++++ EXTRACTO

D llegó al proceso de paz que el gobierno de Álvaro Uribe Vélez sostuvo con las Autodefensas Unidas de Colombia, AUC. Como integrante del Bloque Bananero y combatiente a órdenes de Heberth Veloza, alias HH —o como D lo llama: Mono Veloza—, D dejó su fusil y firmó la desmovilización en 2004. Fue el final de un lapso que abarca la tercera parte de su vida y que le regaló a la guerra. 

Cumplidos los requisitos de la justicia transicional, D se concentró en transformar su parcela en la vereda Las Camelias en una finca productora de plátano. La tierra se la habían dado tras la desmovilización del EPL, como parte del Acuerdo de Paz, y durante el tiempo que él estuvo en armas la había estado ocupando un familiar. Al volver a dedicarse a su pedazo de mundo, D me dice que sintió como si hubiera estado esperando ese momento desde el primer día que llegó a Urabá procedente de su pueblo cordobés. Lo cual entiendo como si la decisión de irse de guerrillero le hubiera costado postergar sus planes de vida campesina. 

—Haberme ido para el EPL fue culpa mía, de nadie más —dice—. Cambiar el país a punta de fusil… eso no lo logra uno.

Y luego, con la plata que mensualmente le giraba el Gobierno por haberse desmovilizado de las AUC montó el cultivo y luego de la primera cosecha empezó a pagar las mejoras. En la hectárea de tierra que es suya logró sembrar novecientas matas de plátano que producen semanalmente entre quince y veinte cajas de 24.5 kilos. Lo que le da un ingreso modesto: poco menos de quinientos mil pesos luego de haber cubierto los gastos incluida la mano de obra de un ayudante. Menos de dos millones al mes.

++++++++
++++ DATOS DE ORIGEN

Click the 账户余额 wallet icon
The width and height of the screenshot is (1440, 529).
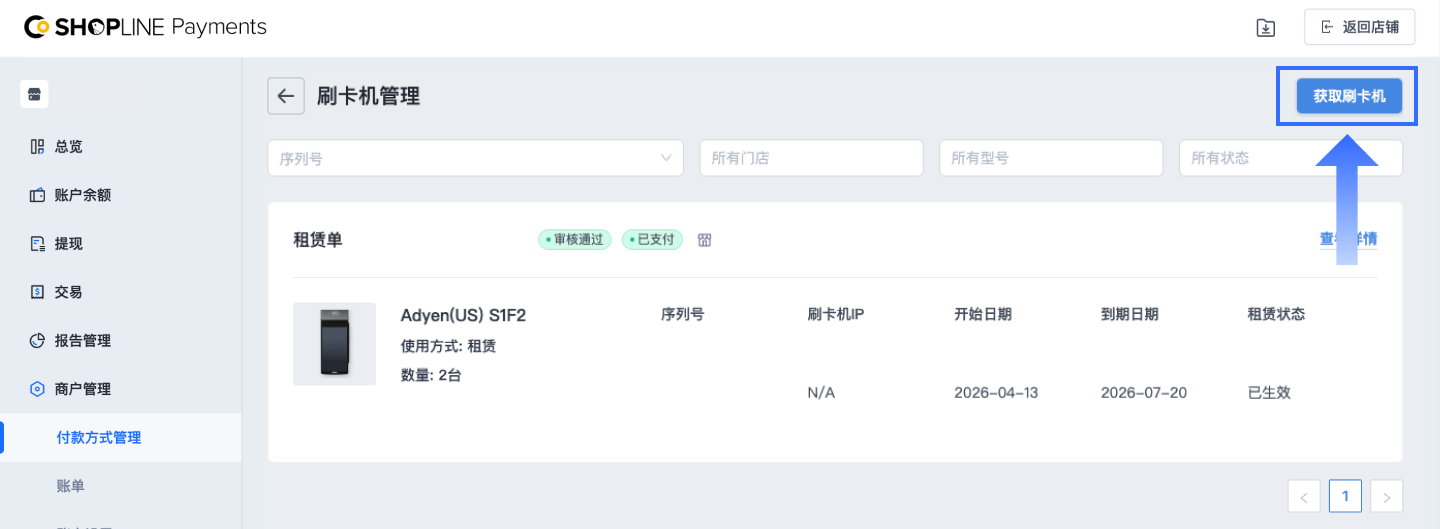click(x=37, y=195)
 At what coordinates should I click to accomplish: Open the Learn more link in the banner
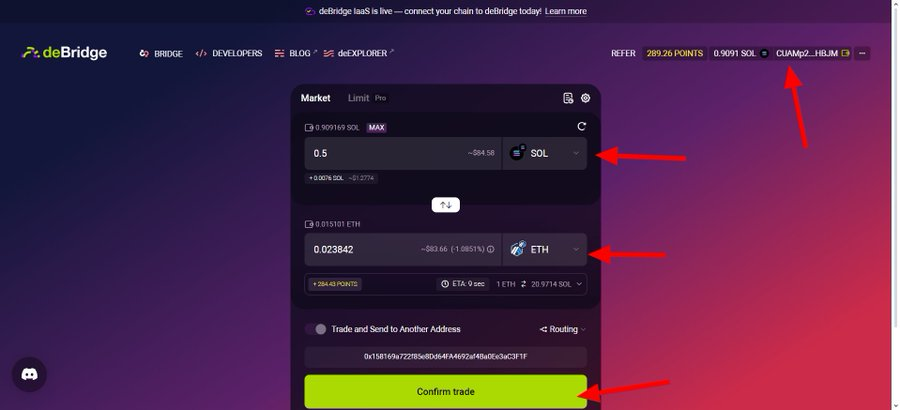565,11
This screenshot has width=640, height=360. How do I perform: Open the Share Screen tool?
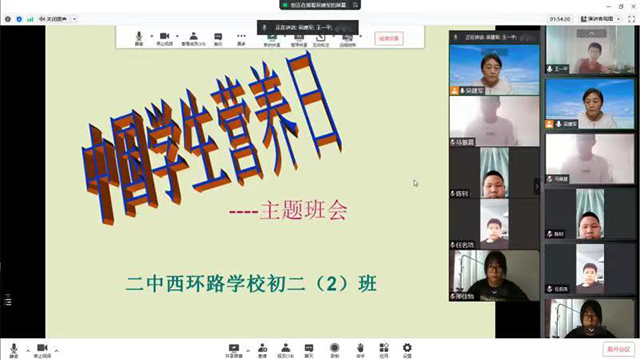click(234, 350)
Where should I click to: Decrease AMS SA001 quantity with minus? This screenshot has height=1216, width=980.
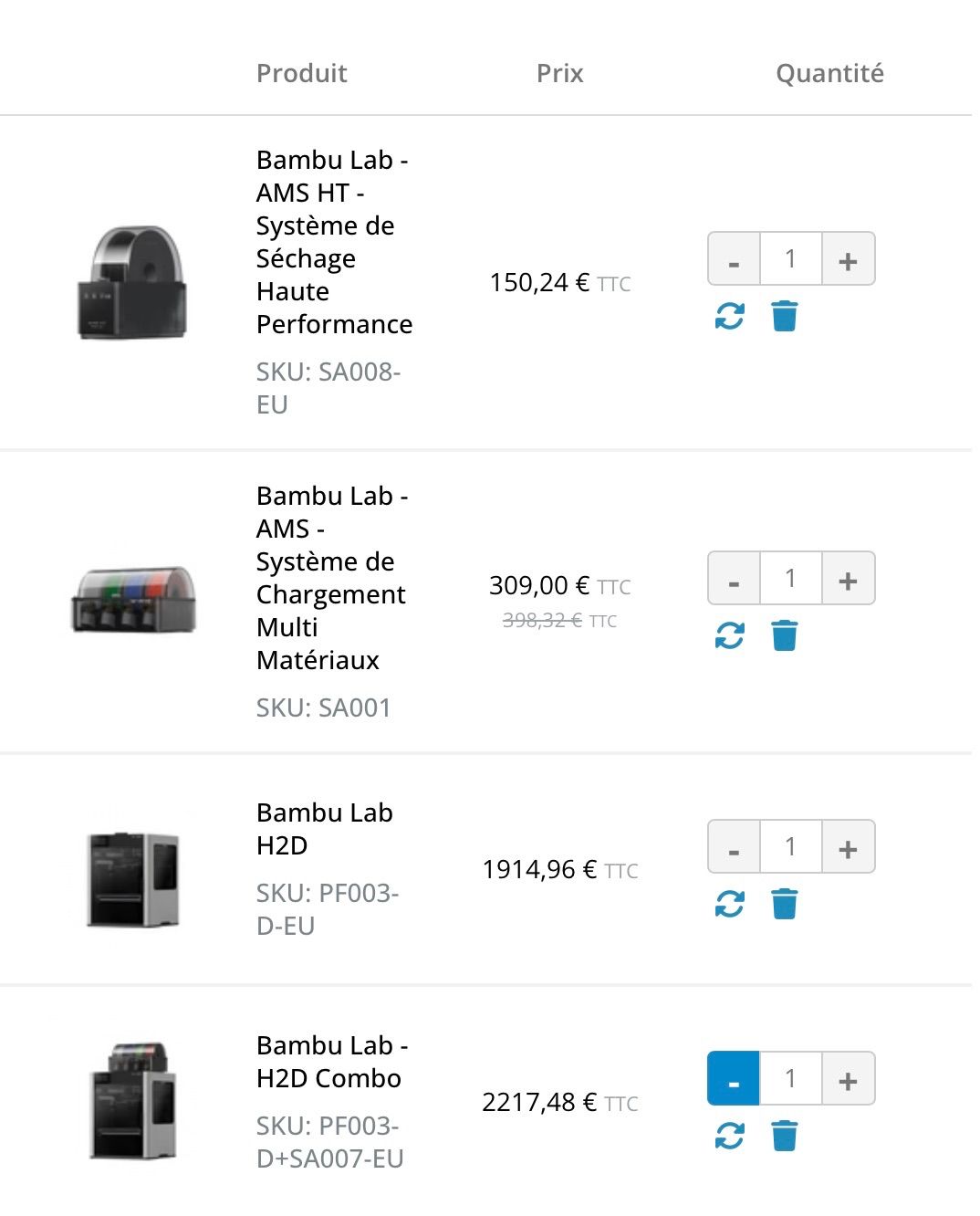(734, 578)
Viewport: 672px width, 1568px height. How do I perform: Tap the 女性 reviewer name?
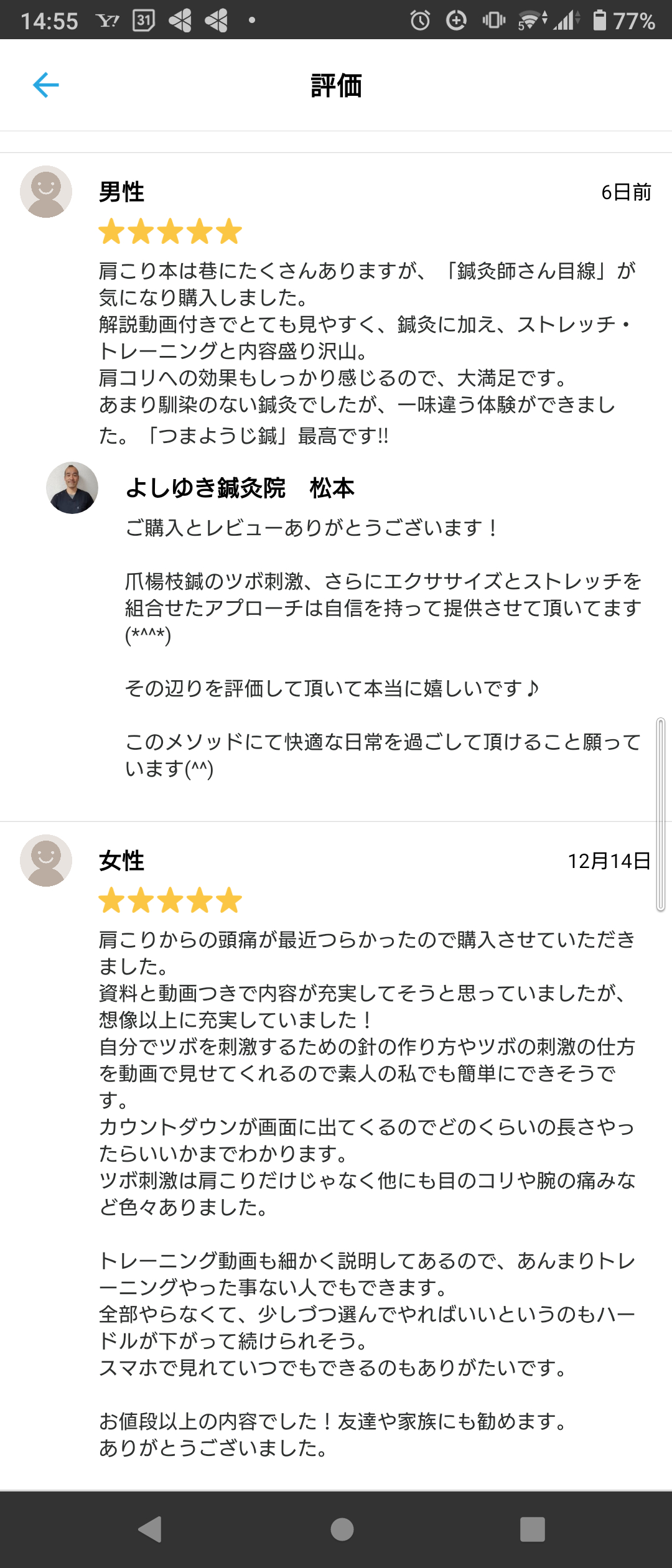pos(122,861)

++++++++

** INSTRUCCIONES DE TRABAJO **
a - Responde con base en el extracto sobre D:
(i) ¿En qué año firmó D la desmovilización?
(ii) ¿En qué vereda está la parcela de D?
(iii) ¿Cuántas matas de plátano sembró D en su hectárea de tierra?
b - Escribe lo que sigue del extracto sobre D y su finca de plátano, a partir de su última oración.
Los ítems proceden de una fuente distinta.

** RESPUESTAS **
a -
(i) En 2004.
(ii) En la vereda Las Camelias.
(iii) Novecientas.

b -
—Si tuviera más tierra mejoraría mi ingreso y le daría trabajo a más gente.

D es padre de dos hijos mayores de 20 años que viven en la vereda, pero no con él. Una de sus frustraciones es que no tiene casa, «tengo tierra, pero no tengo casa». D reside en el rancho que levantó como centro de labores del cultivo. «Nunca he tenido plata para hacer la casa», dice. A la vereda no entran las patrullas de la policía ni las avanzadas del ejército, a pesar de que la presencia de los hombres del Clan del Golfo no es menor ni esporádica: todos los días regulan la entrada de gente ajena al corregimiento mediante un puesto de control en la vía de acceso.

—Yo me siento seguro donde estoy porque ellos no se meten con uno —dice—. Y mi pasado no se ha entrometido en mi presente. Y eso es porque yo fui bueno con la comunidad, porque yo me porté bien con la gente. Si hoy alguien me pregunta, yo le digo que no se meta a los grupos armados, que no se le regale a la violencia.

8

La entrevista termina y antes de que nos paremos de las sillas, el mayor de los dos acompañantes me interpela.

—¿Sí le sirvió la entrevista? —El tono de su pregunta carga un aire de reclamo. Como si hubiera sentido algún vacío en mi falta de énfasis a la hora de terminar la entrevista. Le digo que sí, que por supuesto, que un testimonio de alguien que fue del EPL, luego de los Comandos Populares y finalmente de las AUC es de la mayor importancia—. Y le quedó claro que él no se siente orgulloso de haber estado en esos grupos armados —me dice mirándome a los ojos—. Que la violencia no le dejó nada, sólo pobreza. No le quedó nada.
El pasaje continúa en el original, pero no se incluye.